Disease: Japanese encephalitis (JE) is caused by a mosquito-transmitted virus prevalent in parts of South Asia, Southeast Asia, East Asia, and Oceania.
Severity: JE is rare among Canadian travellers but has a high case fatality rate (20-30%) and long-term sequelae (30-50%) among survivors.
Vaccination: IXIARO® is the only JE vaccine authorized in Canada, achieving high seroconversion rates with a two-dose series.
Epidemiology
Transmission: JE virus is transmitted by Culex mosquitoes, primarily in rural agricultural areas with standing water.
Risk: Higher for travellers visiting rural areas, engaging in outdoor activities, or travelling during the rainy season.
Vaccine Preparation Authorized in Canada
IXIARO®: Inactivated, Vero cell culture-derived, adsorbed vaccine.

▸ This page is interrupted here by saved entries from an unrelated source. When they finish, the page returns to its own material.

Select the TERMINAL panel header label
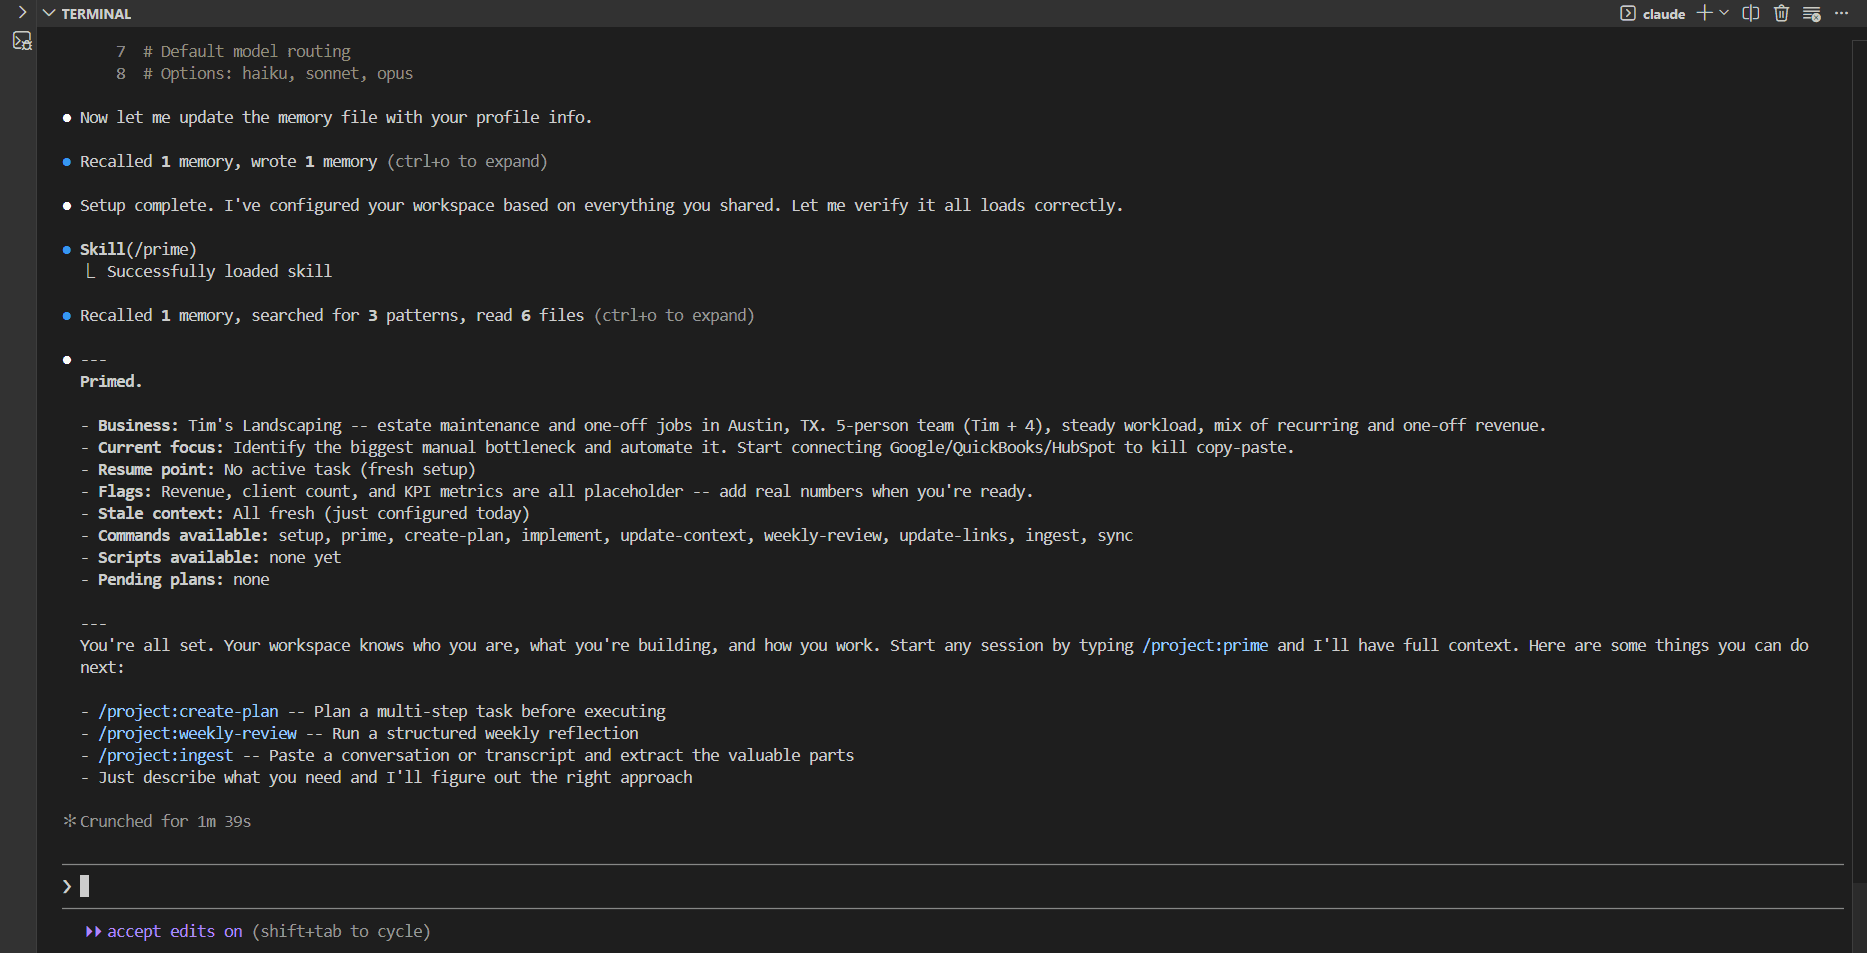This screenshot has height=953, width=1867. 96,14
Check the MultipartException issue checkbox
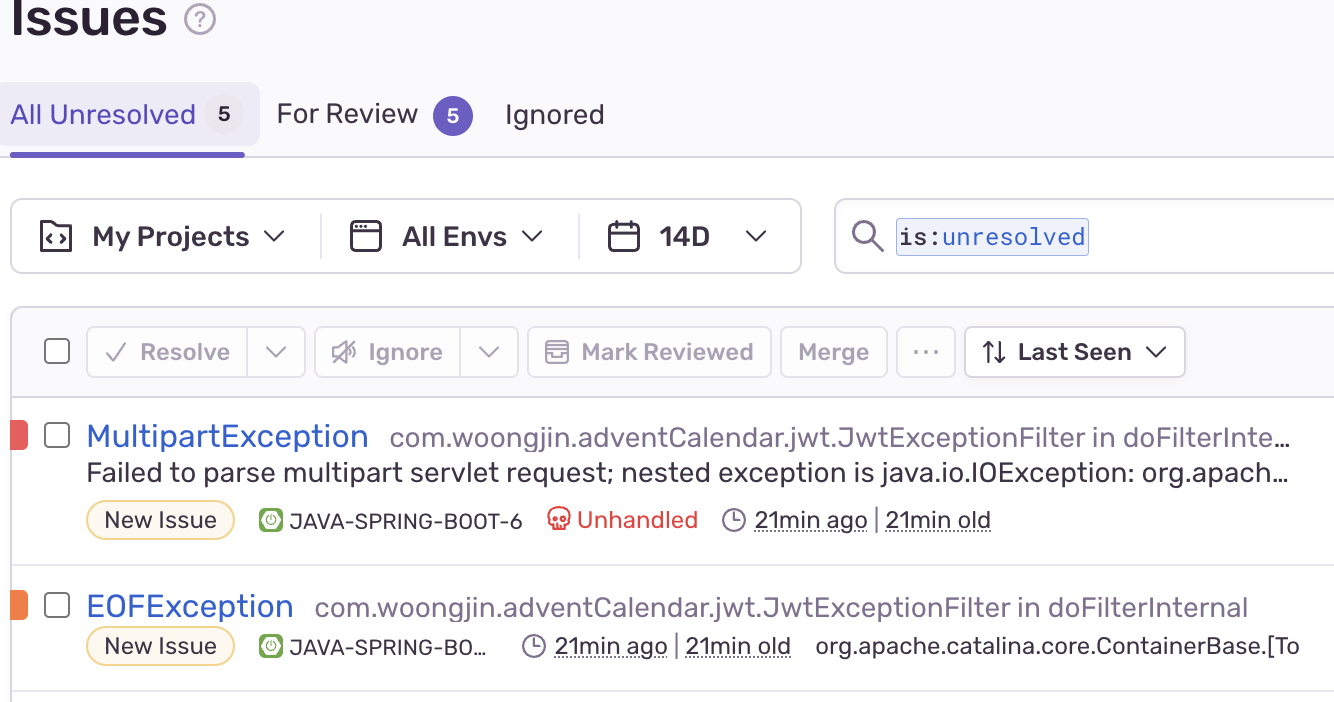 tap(57, 435)
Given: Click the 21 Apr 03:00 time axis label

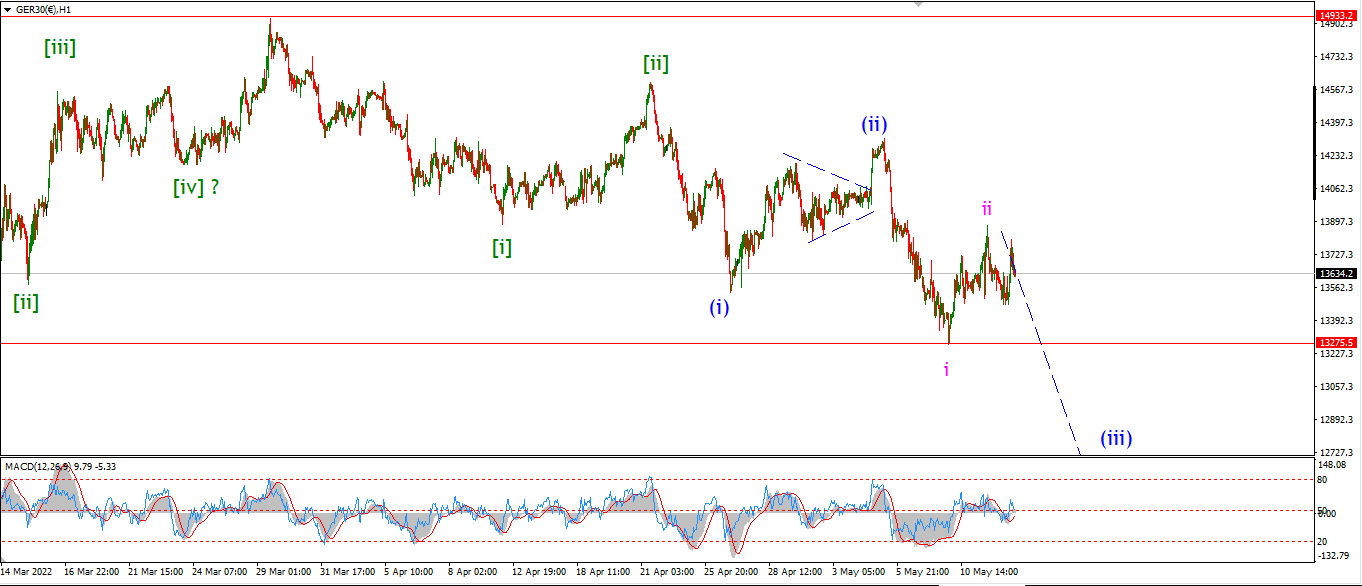Looking at the screenshot, I should coord(669,572).
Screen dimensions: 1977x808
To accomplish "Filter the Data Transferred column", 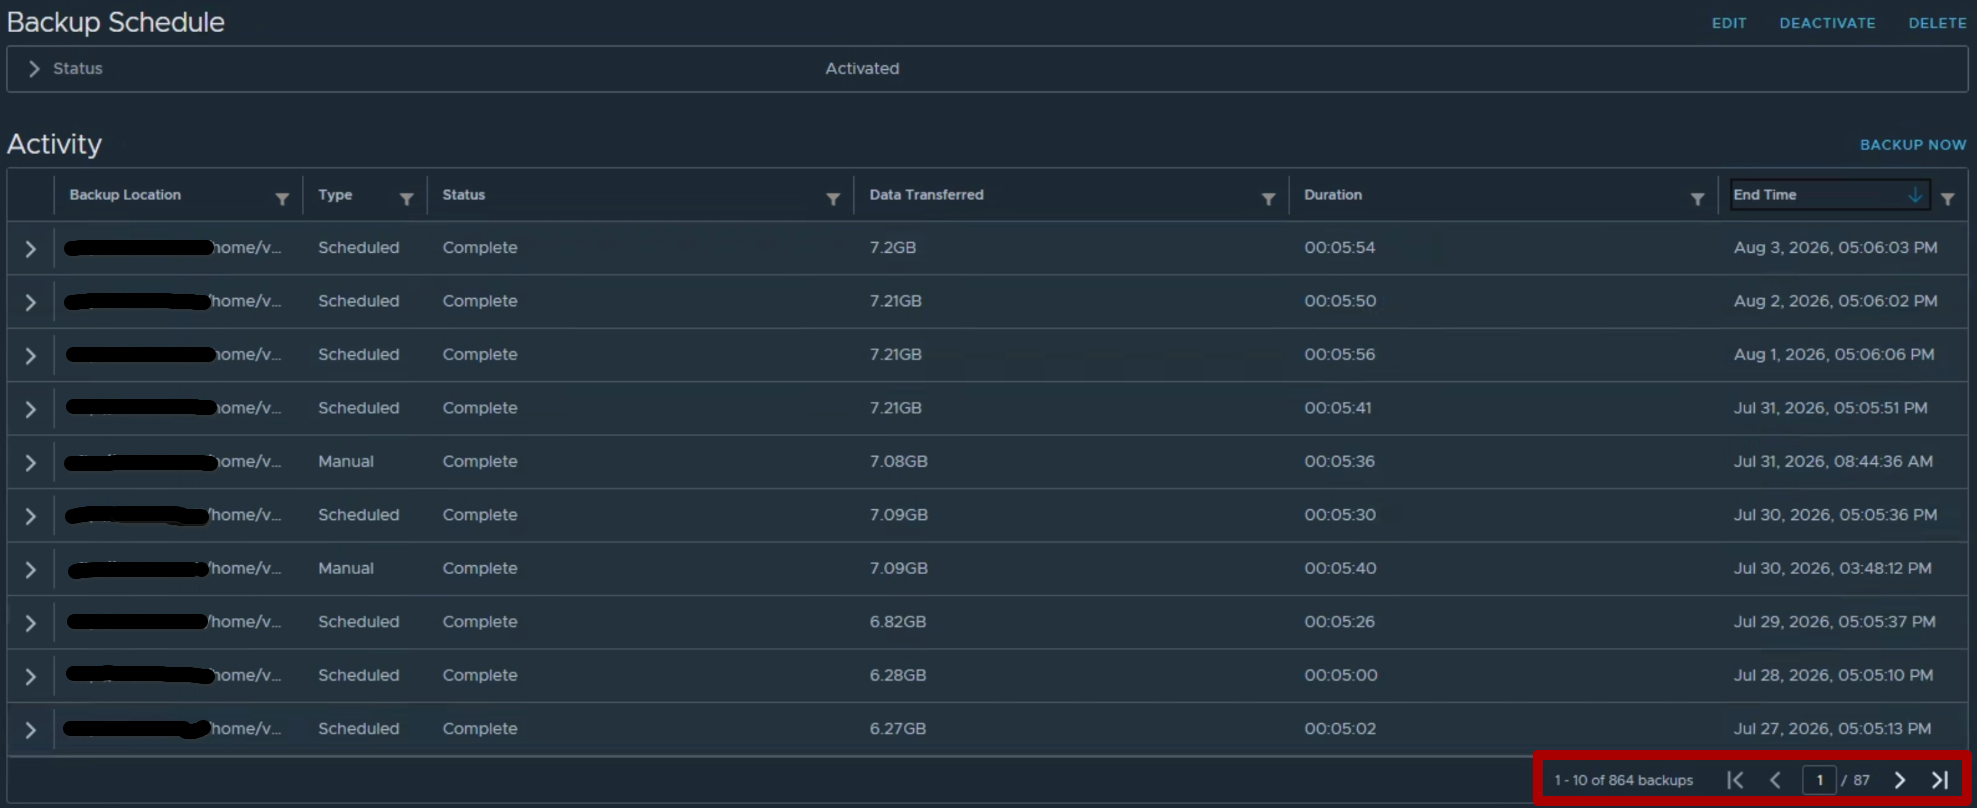I will tap(1268, 199).
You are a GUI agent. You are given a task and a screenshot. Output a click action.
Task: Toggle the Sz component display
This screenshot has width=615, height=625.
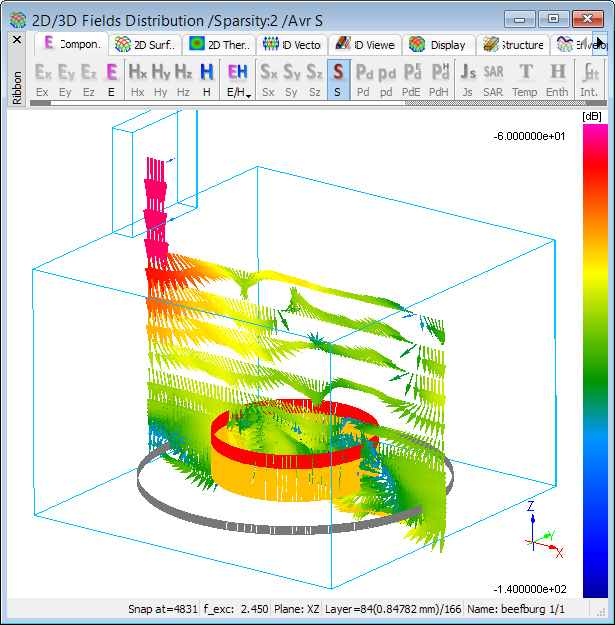click(x=314, y=79)
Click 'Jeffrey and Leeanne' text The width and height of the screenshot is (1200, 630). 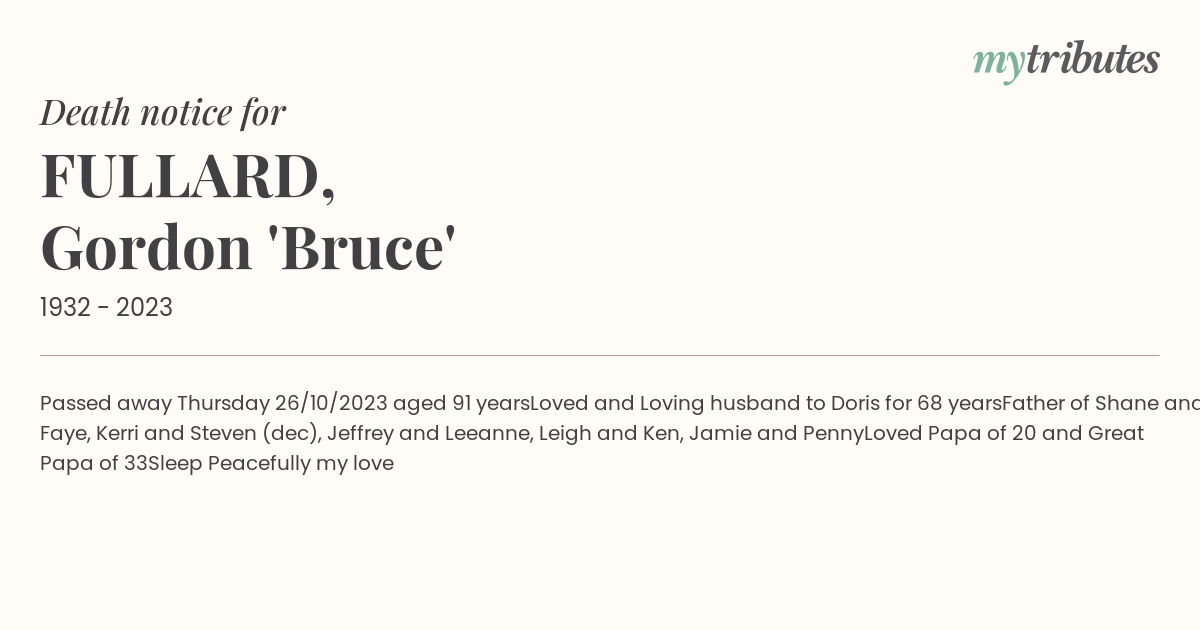point(427,434)
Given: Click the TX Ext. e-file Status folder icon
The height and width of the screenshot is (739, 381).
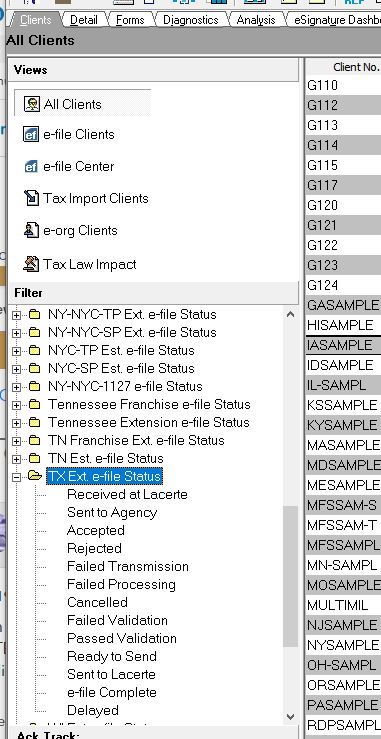Looking at the screenshot, I should point(35,476).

Immunogenicity and Efficacy
Two-dose Series: Over 95% seroconversion after two doses.
Duration: Protective antibodies decline over time, with booster doses recommended for ongoing risk.
Recommendations for Use
Travellers: Vaccination recommended for individuals 2 months and older at increased risk due to their travel itinerary.
Schedule:
Children (2 months to <3 years): Two 0.25 mL doses.
Individuals (3 years and older): Two 0.5 mL doses.
Accelerated Schedule: Available for adults if needed.
Booster: Recommended 12-24 months after primary series for continued risk.
Safety and Adverse Events
Common Reactions: Injection site pain, tenderness, headache, myalgia, fatigue, fever.
Serious Reactions: Rare occurrences of anaphylaxis.
Special Populations
Pregnancy: Weigh risks of JE exposure against unknown vaccine risks.
Immunocompromised: May receive vaccine, but with potentially lower efficacy.